*What needs to be done:* Each line that contains the word "Select" is to be copied from the records below.

*The data:*
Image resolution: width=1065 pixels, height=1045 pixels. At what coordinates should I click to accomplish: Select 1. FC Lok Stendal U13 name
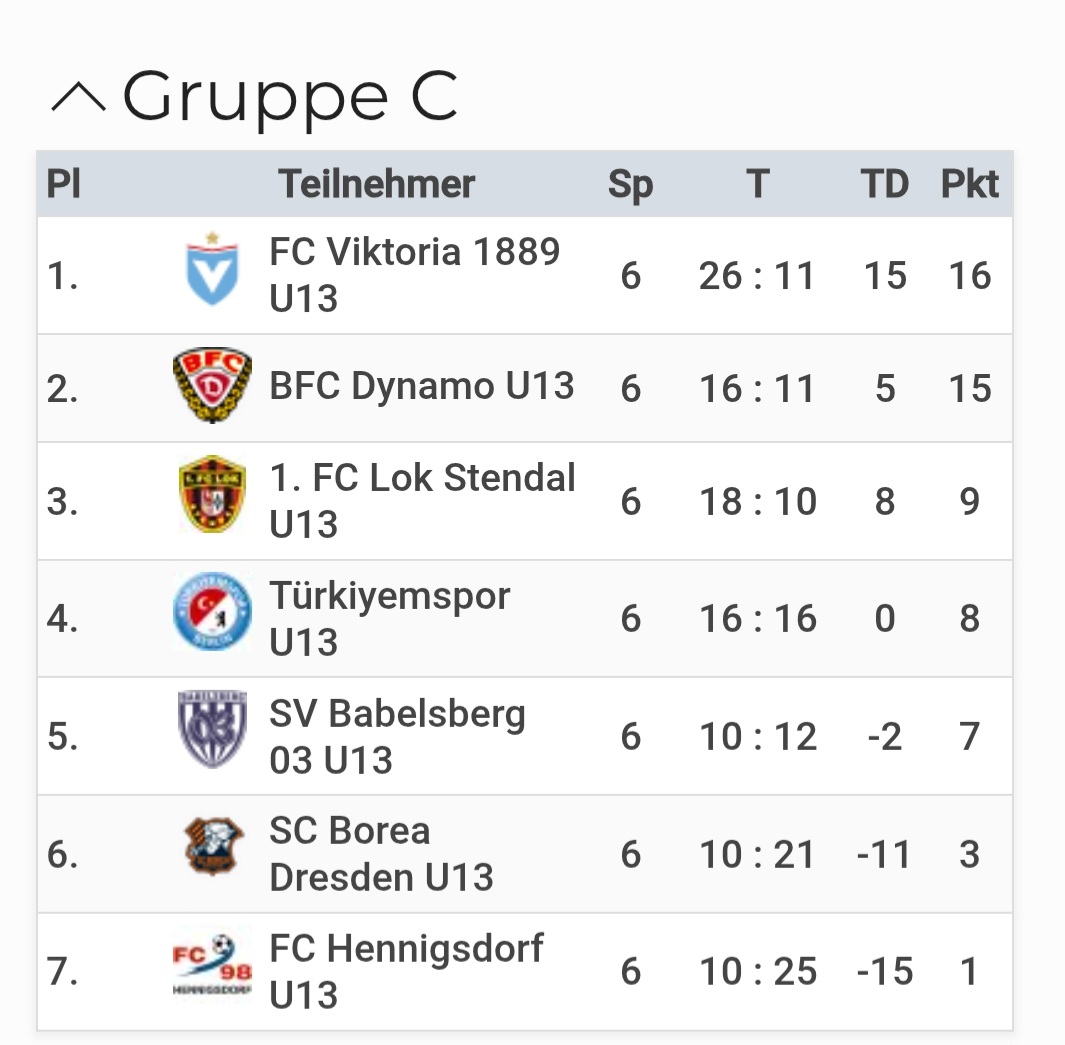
...
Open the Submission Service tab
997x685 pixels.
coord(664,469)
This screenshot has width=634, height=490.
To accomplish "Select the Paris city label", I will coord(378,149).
* * *
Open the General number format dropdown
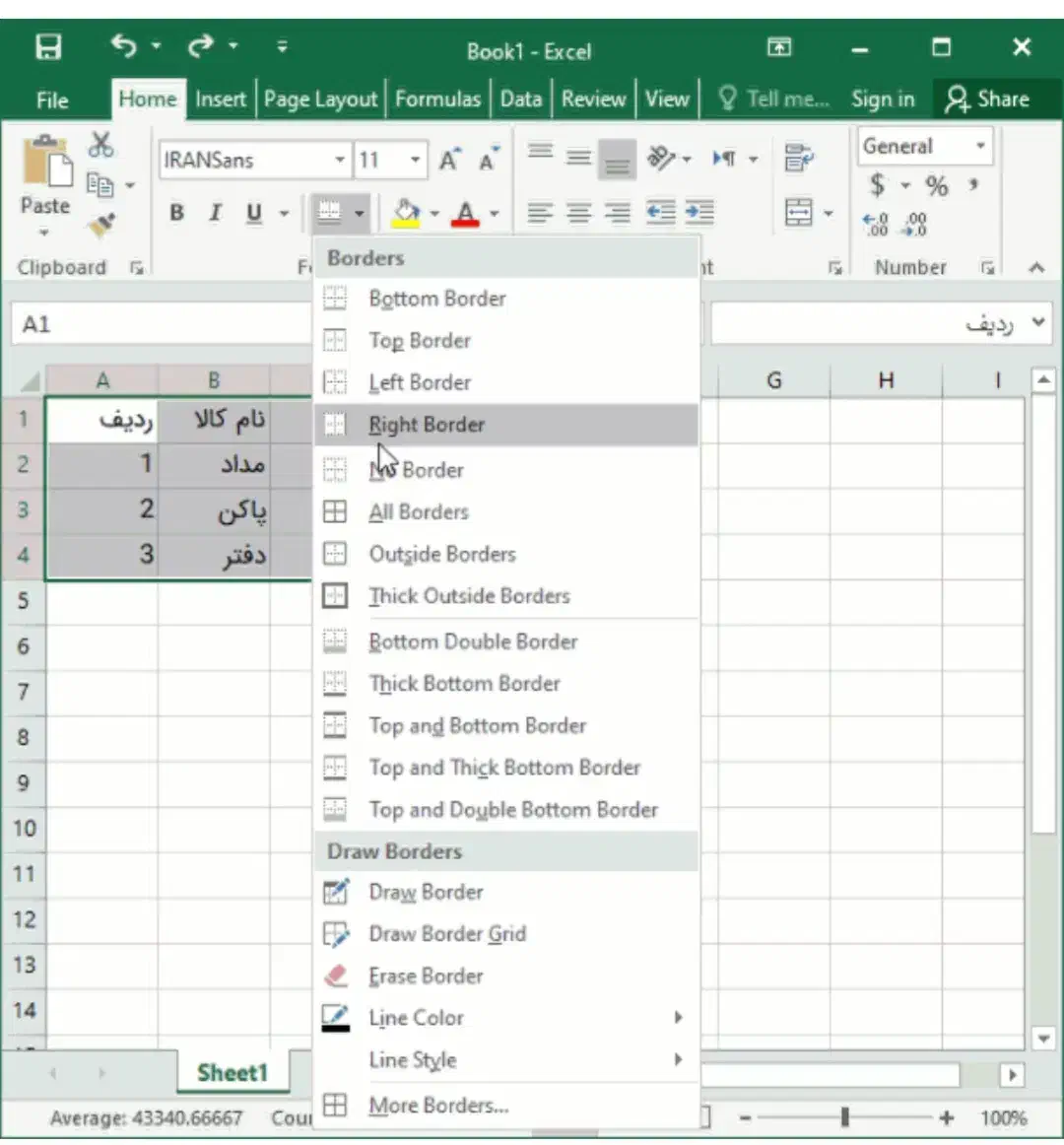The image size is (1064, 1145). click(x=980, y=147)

*Task result:*
Image resolution: width=1065 pixels, height=1045 pixels. At what coordinates should I click to accomplish: Select 1. FC Lok Stendal U13 name
To accomplish "Select the Paris city label", I will coord(378,149).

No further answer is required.